> **HOW TO COMPLETE THIS TASK**
Among the lines below, restate word for word only those from the line with "Task: Select 'winnipeg" through the line with "The width and", with both end lines kept.

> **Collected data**
_ _ _ _ _ _ _

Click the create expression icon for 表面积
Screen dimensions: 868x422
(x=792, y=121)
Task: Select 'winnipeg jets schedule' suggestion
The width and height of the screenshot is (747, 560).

_ _ _ _ _ _ _

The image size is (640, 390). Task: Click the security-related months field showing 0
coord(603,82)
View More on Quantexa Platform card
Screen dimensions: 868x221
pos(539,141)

_ _ _ _ _ _ _

> **WRITTEN SOLUTION**
Task: Select 'winnipeg jets schedule' suggestion
The width and height of the screenshot is (747, 560).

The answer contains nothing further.